With all the changes in my life, I've had a lot of strange dreams. I've also spent a ridiculous amount of time on Facebook, trying to locate a few people I used to know, and have always wondered what happened to them.
Like this guy my first year of college.
The minute I saw him, I was instantly attracted, and we got along like peas and carrots. We had a good chemistry too...like magnets. The downside was that he was still dating his high school girlfriend. I thought that it would be a matter of time before he realized that we were a better fit, but before that happened, I joined the Army Reserves, and after a week with no sleep because I was pledging a sorority, I was sick as a dog, and I had a huge fight with my parents, and just never went back to school. It sounds ridiculous now, but my parents actually came to my dorm in the middle of the night because I hung up on them (they lived two hours away), and I was humiliated. The stress of the sorority, making my drill weekend, and being exhausted just made me break. I was also to the point where I felt like I wasn't really clicking with anyone like my high school friends, and I had gone a little wild while I was there. So I felt like people had the wrong picture.

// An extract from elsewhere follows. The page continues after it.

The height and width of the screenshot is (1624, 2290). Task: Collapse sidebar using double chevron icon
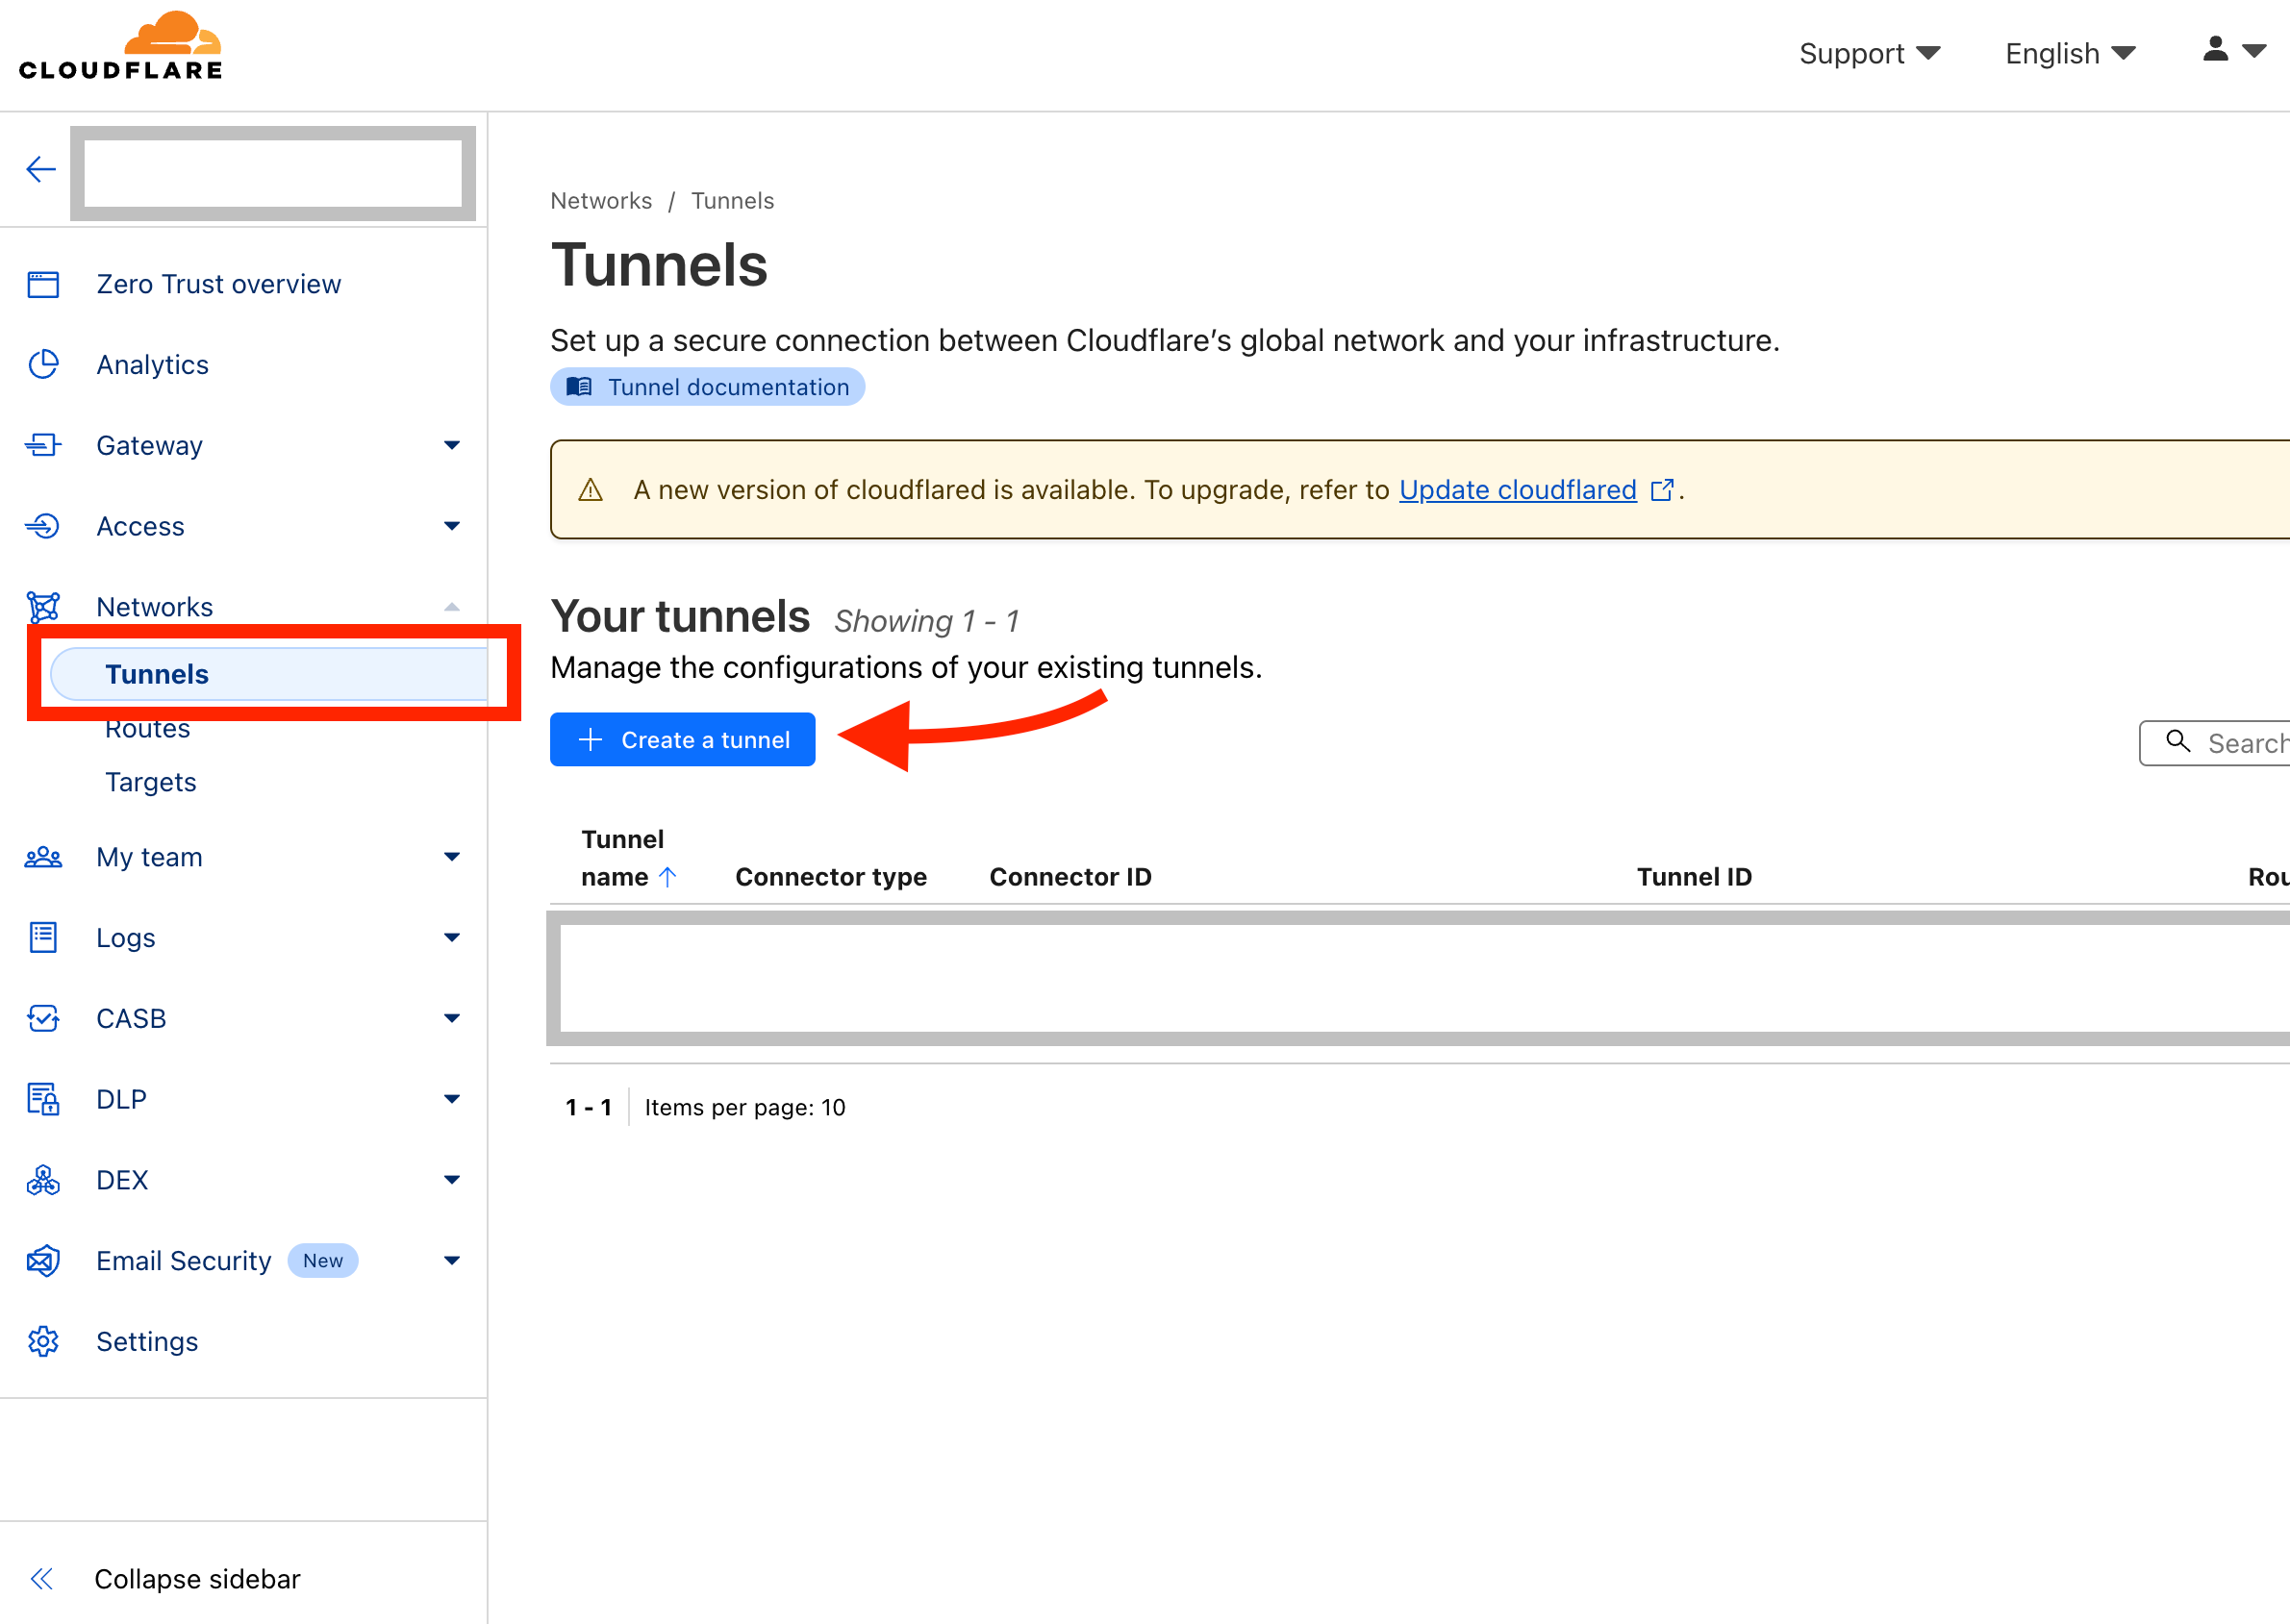pyautogui.click(x=41, y=1579)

When I left school, I also left behind the chance to stay in touch with the dude. Imagine my surprise, when I find out he is living the life I had planned for myself. Would he remember me? Does anyone ever think about me and wonder what I ended up doing?
I'm not saying I regret the life I've had, but I wish I could have a dream where I could just see what would've happened if I hadn't joined the army, which was the day I met my current husband. I just want to see what would've happened, because that one decision changed the course of events of my life. I want to see if I made the right choice, because right now, I'm left unsure. My sons are the only reason I can justify the last 14 years of my life, and I'm determined that the next 14 won't be me giving up what I want to accomplish for someone else.